Supplied passage |
With Cineworld, the world’s no.2 cinema operator, staring at a possible bankruptcy as it struggles to cut debt and recover from the pandemic, the spotlight is on the challenges the industry faces as a whole to compete with the popularity of streaming movies at home.
The owner of Regal cinemas in the United States and operator of theatres in nine other countries, said last week a lack of blockbusters was keeping movie-goers away and impacting its cash flows.
Having survived the pandemic, a near-term shortage of big-budget films and the popularity of online streaming are threatening Cineworld’s recovery. AMC Entertainment Holding Inc also flagged a tough third quarter due to a slim film slate.
Cineworld, which had $8.9 billion of net debt at the end of 2021 and had already said it was looking at ways to potentially restructure its balance sheet, said on Monday that one option was a voluntary Chapter 11 bankruptcy filing in the United States.
“Cineworld would expect to maintain its operations in the ordinary course until and following any filing,” said the London-listed company, which operates more than 9 000 screens and employs around 28 000 people.
Its shares plunged to a record low on Friday after the Wall Street Journal first reported the potential move.
The stock was down more than 18% on Monday to 3.3 pence by 1108 GMT. That compares with a peak of more than 310 pence in 2017. Shares in rival AMC dropped 30% in premarket trading.

Exercise data |
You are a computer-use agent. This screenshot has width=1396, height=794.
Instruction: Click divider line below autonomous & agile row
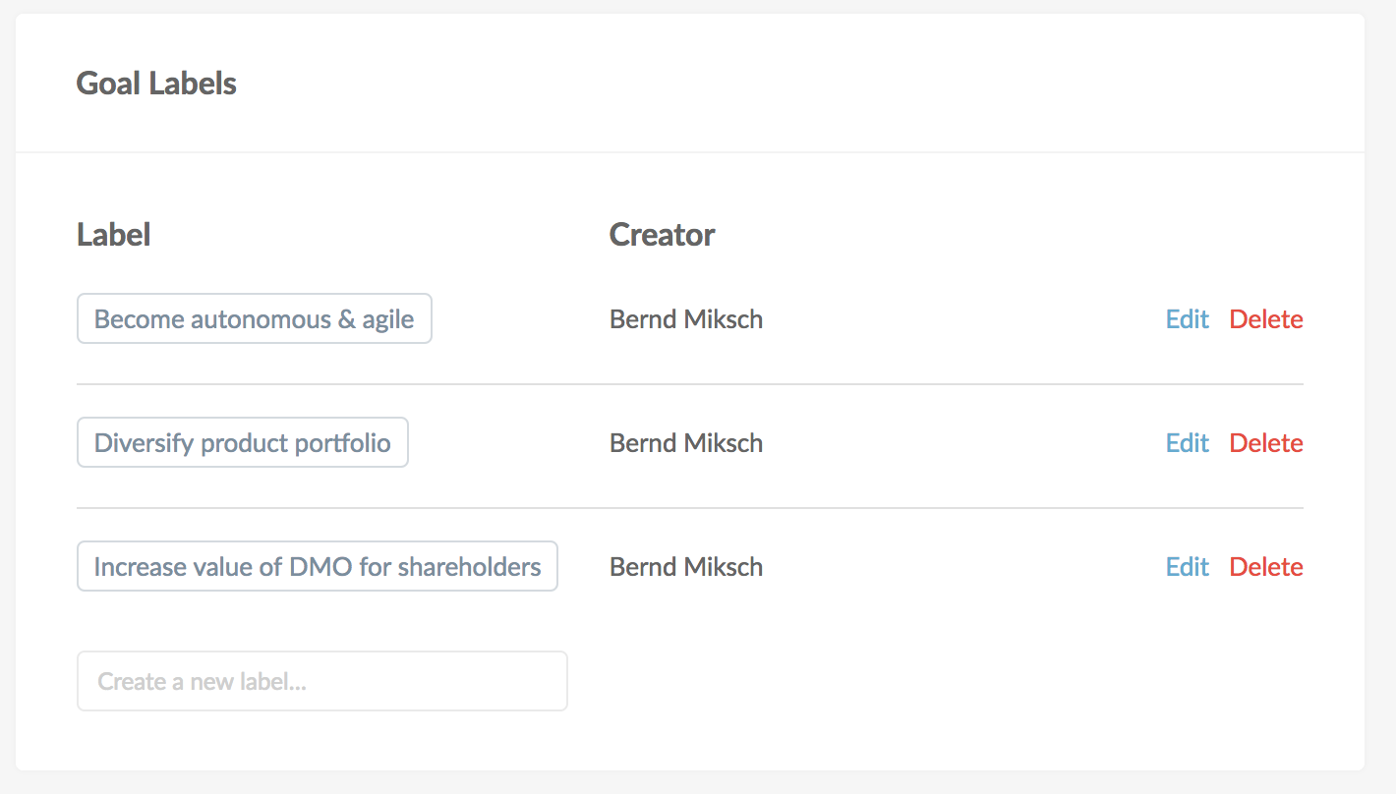[x=690, y=384]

Task statement | Can you extend the article on Cineworld's possible bankruptcy, picking up after its final sentence about AMC's shares? This listing comes from a separate source unrelated to the passage.

Answer for the task |
“Cineworld’s challenges are a warning for the entire sector,” Hargreaves Lansdown analyst Sophie Lund-Yates said.
While Cineworld’s specific issue is the amount of debt it has amassed, the broader change in how cinema audiences want to watch the latest hit is a trend unlikely to reverse or get any easier for cinema chains, Lund-Yates added.
A Chapter 11 filing allows a company to stay in business and restructure its debt.
“But since the company owns so little in the way of tangible assets, much of its debt will be unrecoverable and its equity holders will be wiped out,” said Barry Norris, fund manager at Argonaut Capital.
Cineworld, which did not immediately respond to a request for comment on the hedge fund’s remarks, said it was in talks with many of its major stakeholders, including lenders and legal and financial advisers, and reiterated any deleveraging transaction would lead to very significant dilution of existing equity interests.
Two years ago it abandoned a plan to take over rival Cineplex and is in the midst of a legal dispute with the Canadian company, which has sought C$1.23 billion ($946 million) in damages for walking away from the deal.
Over the years, Cineworld has expanded globally through acquisitions, including its $3.6 billion purchase of Regal Entertainment in 2017.
The company has payment obligations to disgruntled former shareholders of Regal, further straining its finances.
Excluding lease liabilities, Cineworld’s net debt stood at $4.84 billion at December, and cash of $354 million.